Typically a multispectral imager will come with it’s bands balanced relative to one another. The manufacturer will provide guidance on calibration, or sometimes the sensor might calibrate on the fly and produce corrected images right away. Colour cameras have no functionality to help you find calibration coefficients or apply them to images they produce. This means that you would have to do it yourself in post-processing.
The bands in consumer cameras are inconsistent
To mimic human vision the CDD/CMOS is overlaid with a Bayer filter. As shown below, a green pixel would respond to light between 480 and 600nm. This range of wavelengths, and shape of the curve vary substantially between camera models and still produce a realistically looking image. Because the shape of the curve varies, no matter the calibration it is not possible to produce precisely equivalent image from two different models. Bayes filter cannot be removed without damaging the sensor. The only way of controlling the wavelengths you are imaging and producing a calibrated result is to place a desired filter over the sensor, ‘average’ RGB values and treat it as a monochrome camera. That way different cameras can be calibrated, and their images compared like-for-like.
Reduced light response
If a consumer camera is used with a dedicated filter, the Bayer filter will block roughly 2/3 of the light, depending on the wavelengths involved. A monochrome camera of similar sensor size and quality would have superior light performance and shutter speed. It also means that 2/3 of the CCD you paid for and 2/3 of the lens you are carrying around are going to waste.
True Resolution
A 16 megapixel camera would have 8 million green pixels, 4 million blue pixels, and 4 million red pixels. For every spot on the image, the camera only knows one out of three colours. The raw (hence the format, RAW) image looks like this.

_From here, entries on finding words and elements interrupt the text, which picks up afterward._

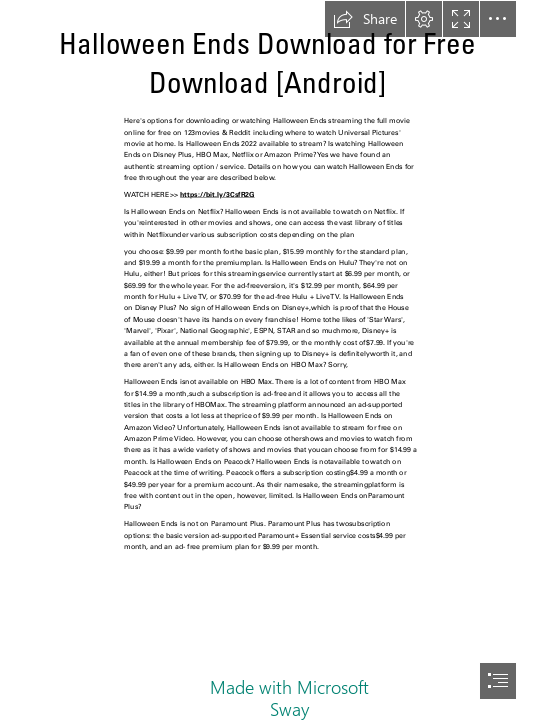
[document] (268, 360)
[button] (365, 19)
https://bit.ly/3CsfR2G (217, 194)
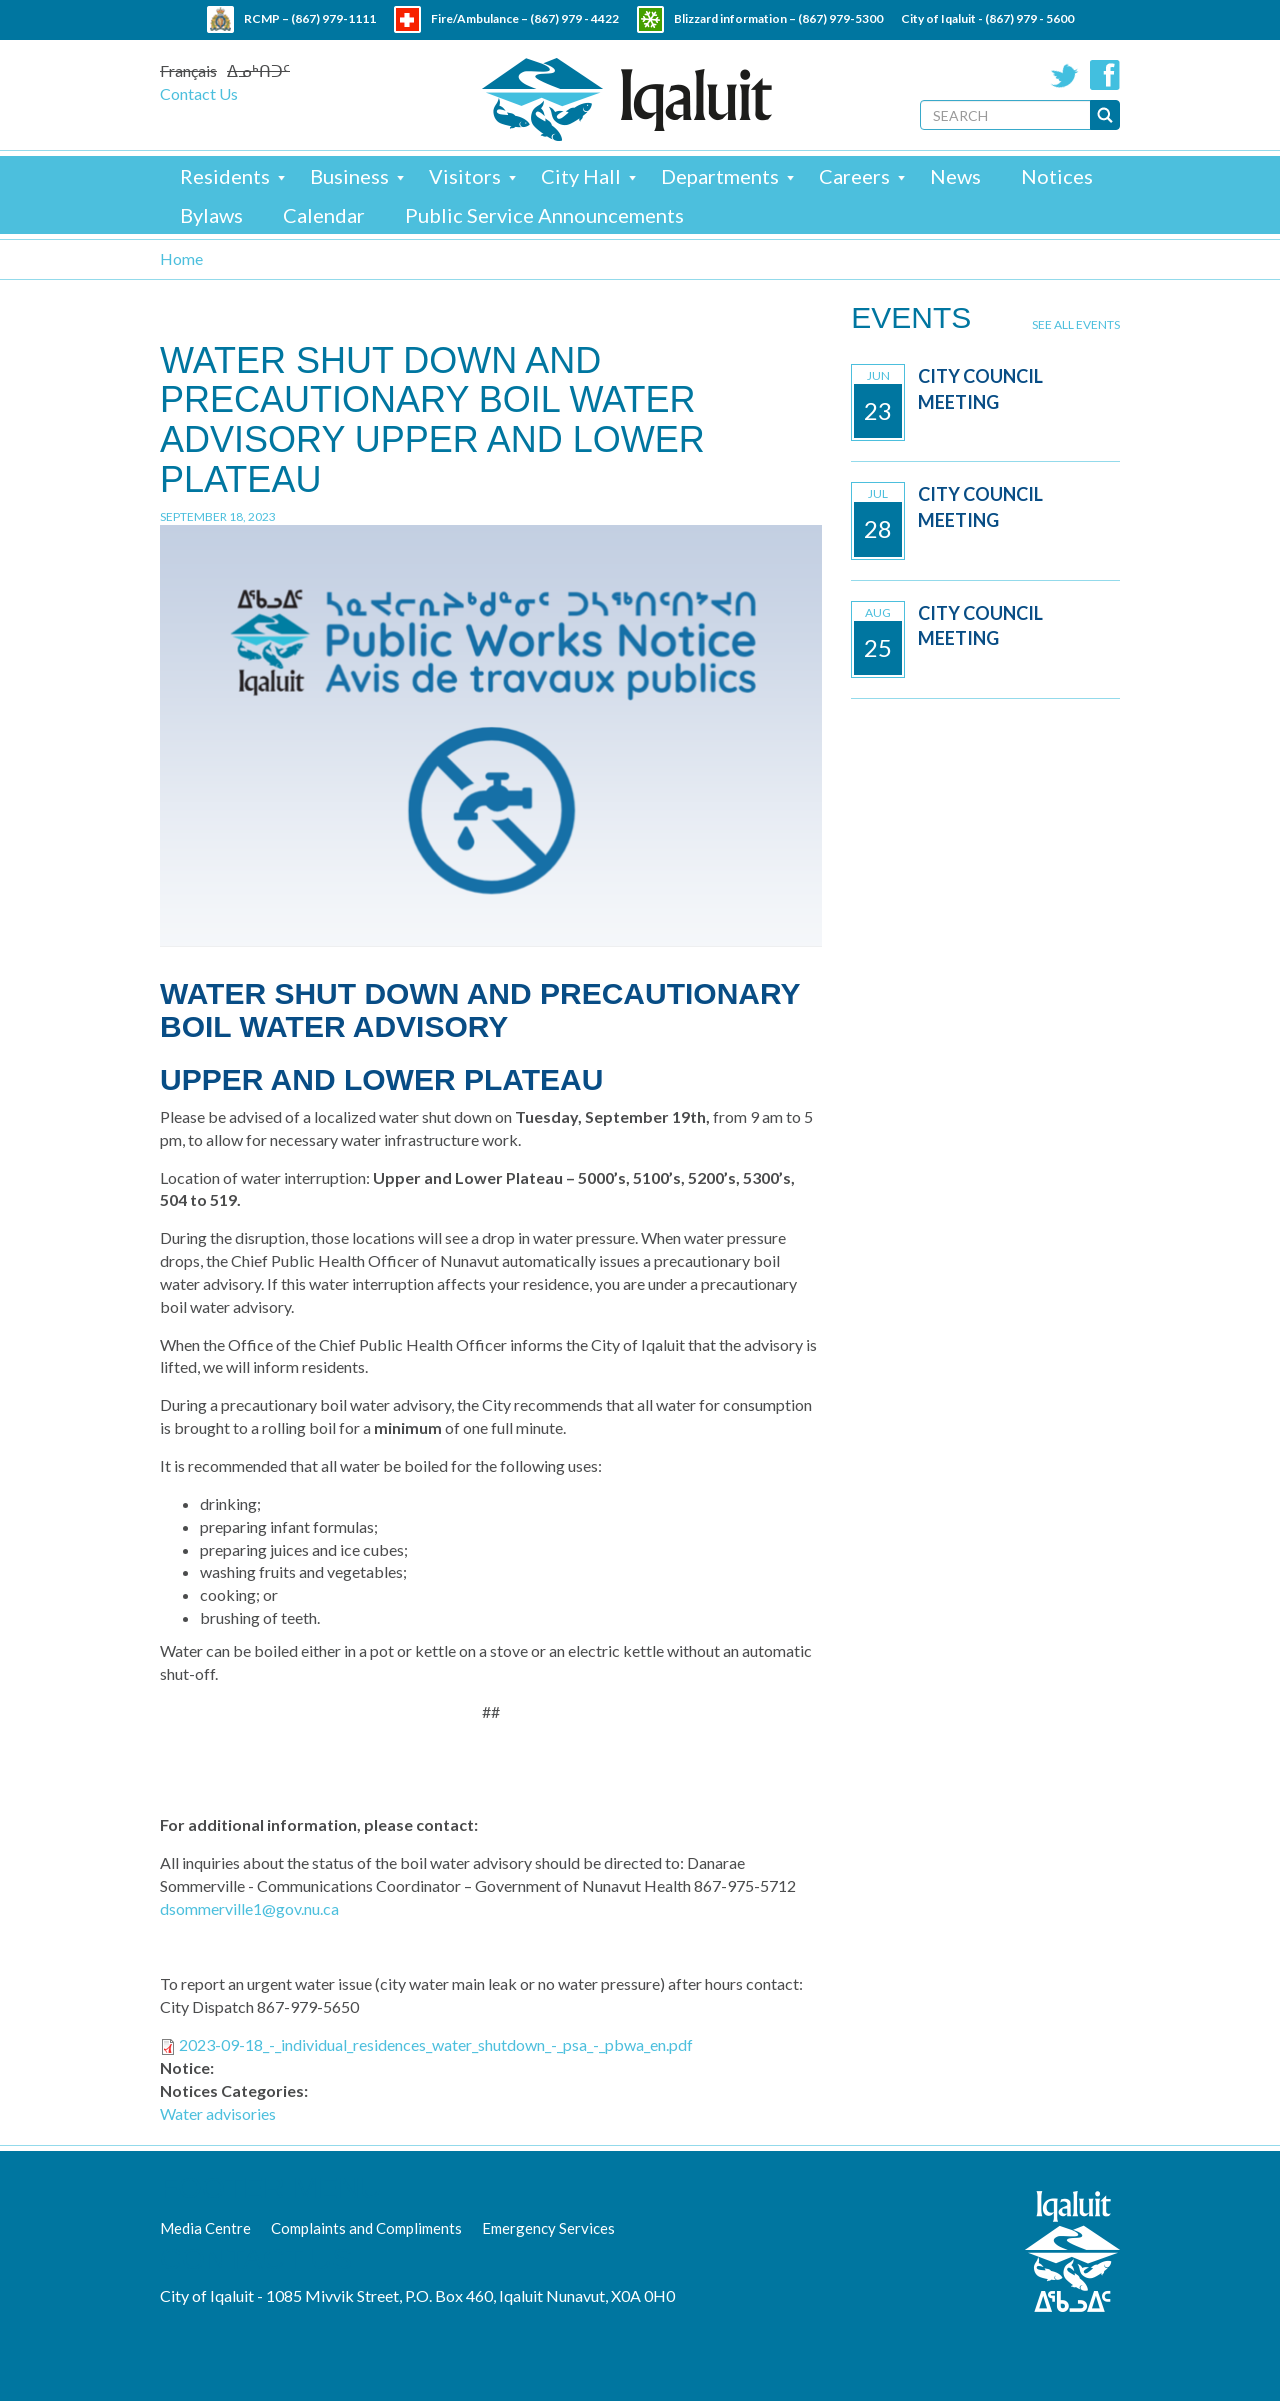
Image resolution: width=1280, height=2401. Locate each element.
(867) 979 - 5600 (1029, 18)
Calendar (324, 215)
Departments (720, 176)
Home (181, 258)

For every pixel, the missing colours are estimated using information form the nearby pixels. This is fine for producing photographs, but it will not produce an actual measurement at that location.
Multispectral imagers work differently. Most common one, multi-camera-array (MCA), will have a camera dedicated to each channel. It will produce a green image, a red image, an infrared image, ets. These images are combined to produce one where each pixel has a real reading for every colour/channel.
If the goal is for each pixel to provide a true reading at that location, the image must be sub-sampled by a factor of four. That has serious implications for resolution, as 20MP camera suddenly becomes a 5MP camera.
Nir-enhanced sensors
There are some indexes that require a special infrared-enhanced CCD.
One of them is a water based index, which requires a measurement to be taken at 970 nm, the very limit of what common CCD sensors are capable of.
The following is a comparison of NIR-enhanced and ‘ordinary’ ccd sensor.
Productivity and Integration
A good multispectral system should produce calibrated, Geo-tagged images ready for further processing. It will trigger itself and operate reliably, images will be well — registered and aligned, and there will be no switching round of memory cards.
Unfortunately the market for small multispectral cameras is still in it’s infancy, and charges extraordinary prices for equipment that‘s only moderately impressive, and not very high resolution. All of this means that a lot of people are have to spend time tinkering with their own equipment instead of getting on with the work they want to be doing.